In his lectures on Wonder, Heartbreak and Hope recommended previously, Gideon Strauss observes that the chief reason he was able to avoid complete emotional and spiritual disintegration during his participation in South Africa's Commission for Truth and Reconciliation was that he had begun to pray the Psalter in the years immediately preceeding. He therefore already possessed a language for expressing to himself and to God the deep pain, personal brokenness, and agonizing thirst for justice that the endless accounts of violence and loss effected in him. Dr. Strauss is a learned man, and at the time already had his PhD in philosophy and had been many years a Christian. Nevertheless, it was these poems and songs, these works of literary art that preserved his soul and sanity, rather than the didactic, factual portions of scripture.
There is a sense in which we live in our songs and poetry more deeply than in our intellectual knowledge. This is most obvious in our youth, during which time we seek refuge in our music, even identify ourselves by our music. But I think it is true throughout life. Our hearts resonate with poetry and song more deeply than with other forms of expression.

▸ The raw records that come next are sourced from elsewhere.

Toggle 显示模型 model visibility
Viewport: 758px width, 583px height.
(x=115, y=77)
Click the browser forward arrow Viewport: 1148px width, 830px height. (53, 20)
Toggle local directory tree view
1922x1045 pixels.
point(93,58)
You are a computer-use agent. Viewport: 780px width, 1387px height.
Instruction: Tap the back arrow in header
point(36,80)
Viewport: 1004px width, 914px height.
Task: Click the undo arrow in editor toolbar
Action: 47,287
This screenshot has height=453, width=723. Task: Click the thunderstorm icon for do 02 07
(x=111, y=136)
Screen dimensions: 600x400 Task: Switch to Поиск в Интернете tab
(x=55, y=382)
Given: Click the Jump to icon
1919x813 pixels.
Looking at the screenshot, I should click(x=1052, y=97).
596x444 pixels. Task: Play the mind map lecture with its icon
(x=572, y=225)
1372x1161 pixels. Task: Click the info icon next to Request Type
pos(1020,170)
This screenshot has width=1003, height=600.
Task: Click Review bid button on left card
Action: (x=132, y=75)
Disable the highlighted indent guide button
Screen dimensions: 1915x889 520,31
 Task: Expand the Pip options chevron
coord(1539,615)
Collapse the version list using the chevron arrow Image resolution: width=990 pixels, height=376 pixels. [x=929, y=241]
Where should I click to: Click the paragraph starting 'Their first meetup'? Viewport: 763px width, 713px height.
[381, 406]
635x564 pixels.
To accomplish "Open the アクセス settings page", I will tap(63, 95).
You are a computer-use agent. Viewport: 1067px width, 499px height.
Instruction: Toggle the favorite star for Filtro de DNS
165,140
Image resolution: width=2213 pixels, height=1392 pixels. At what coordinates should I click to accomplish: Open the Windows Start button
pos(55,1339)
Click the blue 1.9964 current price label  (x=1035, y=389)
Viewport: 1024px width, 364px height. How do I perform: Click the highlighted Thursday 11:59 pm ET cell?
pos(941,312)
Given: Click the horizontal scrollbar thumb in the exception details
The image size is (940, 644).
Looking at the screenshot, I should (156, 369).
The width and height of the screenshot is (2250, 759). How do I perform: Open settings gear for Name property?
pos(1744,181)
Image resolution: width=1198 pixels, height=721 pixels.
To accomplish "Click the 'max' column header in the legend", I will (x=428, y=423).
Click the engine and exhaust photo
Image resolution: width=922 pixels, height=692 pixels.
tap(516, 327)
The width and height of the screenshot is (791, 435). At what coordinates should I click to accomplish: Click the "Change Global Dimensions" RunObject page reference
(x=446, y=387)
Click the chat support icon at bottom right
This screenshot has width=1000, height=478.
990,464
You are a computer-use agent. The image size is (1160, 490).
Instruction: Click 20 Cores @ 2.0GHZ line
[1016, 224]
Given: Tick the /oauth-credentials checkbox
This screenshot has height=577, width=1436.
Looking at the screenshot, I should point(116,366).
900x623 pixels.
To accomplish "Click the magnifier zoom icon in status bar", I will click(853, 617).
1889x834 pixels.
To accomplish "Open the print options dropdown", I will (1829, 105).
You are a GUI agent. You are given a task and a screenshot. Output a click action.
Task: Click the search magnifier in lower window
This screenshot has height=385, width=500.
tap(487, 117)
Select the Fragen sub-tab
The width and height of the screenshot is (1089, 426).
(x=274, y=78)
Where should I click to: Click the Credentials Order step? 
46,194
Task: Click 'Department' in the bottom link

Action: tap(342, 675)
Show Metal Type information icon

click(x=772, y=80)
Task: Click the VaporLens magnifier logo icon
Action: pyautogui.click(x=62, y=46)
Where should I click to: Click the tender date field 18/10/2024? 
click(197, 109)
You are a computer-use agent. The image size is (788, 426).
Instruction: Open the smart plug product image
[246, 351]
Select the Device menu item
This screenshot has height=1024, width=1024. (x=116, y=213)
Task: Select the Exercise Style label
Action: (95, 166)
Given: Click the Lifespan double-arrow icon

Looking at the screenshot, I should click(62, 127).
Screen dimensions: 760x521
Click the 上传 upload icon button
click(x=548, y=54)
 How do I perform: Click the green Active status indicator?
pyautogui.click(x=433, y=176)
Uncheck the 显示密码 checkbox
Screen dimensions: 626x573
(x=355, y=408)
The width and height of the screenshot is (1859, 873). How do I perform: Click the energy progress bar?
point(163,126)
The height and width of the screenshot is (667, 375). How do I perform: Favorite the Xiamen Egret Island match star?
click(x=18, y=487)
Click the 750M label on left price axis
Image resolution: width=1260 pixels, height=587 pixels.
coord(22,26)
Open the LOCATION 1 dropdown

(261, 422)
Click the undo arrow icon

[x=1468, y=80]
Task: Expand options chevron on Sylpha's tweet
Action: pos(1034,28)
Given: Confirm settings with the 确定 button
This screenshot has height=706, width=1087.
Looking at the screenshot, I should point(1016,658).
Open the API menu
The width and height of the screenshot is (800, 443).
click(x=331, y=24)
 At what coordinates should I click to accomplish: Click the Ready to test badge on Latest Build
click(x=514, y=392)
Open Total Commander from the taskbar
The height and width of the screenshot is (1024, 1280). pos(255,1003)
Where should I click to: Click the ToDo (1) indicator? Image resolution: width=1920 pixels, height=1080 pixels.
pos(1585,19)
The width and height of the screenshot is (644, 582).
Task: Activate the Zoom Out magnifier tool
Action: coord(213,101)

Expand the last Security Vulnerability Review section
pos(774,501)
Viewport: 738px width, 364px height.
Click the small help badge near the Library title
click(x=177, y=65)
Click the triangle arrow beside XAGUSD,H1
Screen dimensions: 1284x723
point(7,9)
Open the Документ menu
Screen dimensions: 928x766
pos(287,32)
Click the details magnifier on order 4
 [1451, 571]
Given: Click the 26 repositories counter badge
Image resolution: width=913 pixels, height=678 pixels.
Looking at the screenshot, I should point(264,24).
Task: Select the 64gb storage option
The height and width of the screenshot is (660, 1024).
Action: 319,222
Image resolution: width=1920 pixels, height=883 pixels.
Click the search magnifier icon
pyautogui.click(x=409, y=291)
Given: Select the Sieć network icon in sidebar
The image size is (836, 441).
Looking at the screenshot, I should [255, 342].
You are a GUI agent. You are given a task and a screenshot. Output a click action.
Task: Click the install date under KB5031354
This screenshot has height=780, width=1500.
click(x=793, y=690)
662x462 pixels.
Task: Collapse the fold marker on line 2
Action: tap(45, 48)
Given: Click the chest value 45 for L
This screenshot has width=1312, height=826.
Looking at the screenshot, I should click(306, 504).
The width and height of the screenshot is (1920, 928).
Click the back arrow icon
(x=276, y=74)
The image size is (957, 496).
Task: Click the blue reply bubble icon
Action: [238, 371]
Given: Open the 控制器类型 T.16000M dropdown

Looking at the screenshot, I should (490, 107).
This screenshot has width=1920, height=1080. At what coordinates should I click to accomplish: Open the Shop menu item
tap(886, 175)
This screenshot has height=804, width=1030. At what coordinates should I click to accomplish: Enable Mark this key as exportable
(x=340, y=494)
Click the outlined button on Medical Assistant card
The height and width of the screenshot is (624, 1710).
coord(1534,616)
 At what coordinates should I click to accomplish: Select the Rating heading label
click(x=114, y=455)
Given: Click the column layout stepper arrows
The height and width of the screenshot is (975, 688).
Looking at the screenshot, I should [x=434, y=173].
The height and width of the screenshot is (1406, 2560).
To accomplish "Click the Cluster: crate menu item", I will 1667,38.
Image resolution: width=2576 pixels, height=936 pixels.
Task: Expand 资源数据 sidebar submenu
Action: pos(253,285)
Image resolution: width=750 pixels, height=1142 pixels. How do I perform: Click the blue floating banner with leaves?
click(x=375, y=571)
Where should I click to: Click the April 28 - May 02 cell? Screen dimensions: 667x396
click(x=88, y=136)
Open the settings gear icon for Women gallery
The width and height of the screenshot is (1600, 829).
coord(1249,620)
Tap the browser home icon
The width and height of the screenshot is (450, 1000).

Praying the Psalter gives language to our hearts, a vocabulary for every occasion in life from the most sublime joy to the deepest personal agony. The Psalms are especially human, and sometimes raw; they express even those feelings that we might otherwise feel are forbidden. They sing of feeling abandoned by God, of feeling jealous of the good fortune of people who seem not to deserve it, of hatred for enemies, of confusion, of sickness and fear of death, of the desire to be avenged. They are songs of human beings sitting honestly before a patient and understanding God, who is Himself a Man of Sorrows and acquainted with grief and betrayal. They lay it all out, even the twisted bits, and ask God to see and to respond, or even just to sigh with us. Praying these songs, seeking to identify with and understand the Psalmist, prepares us to meet these emotions and to see them as common to man if and when they come upon us.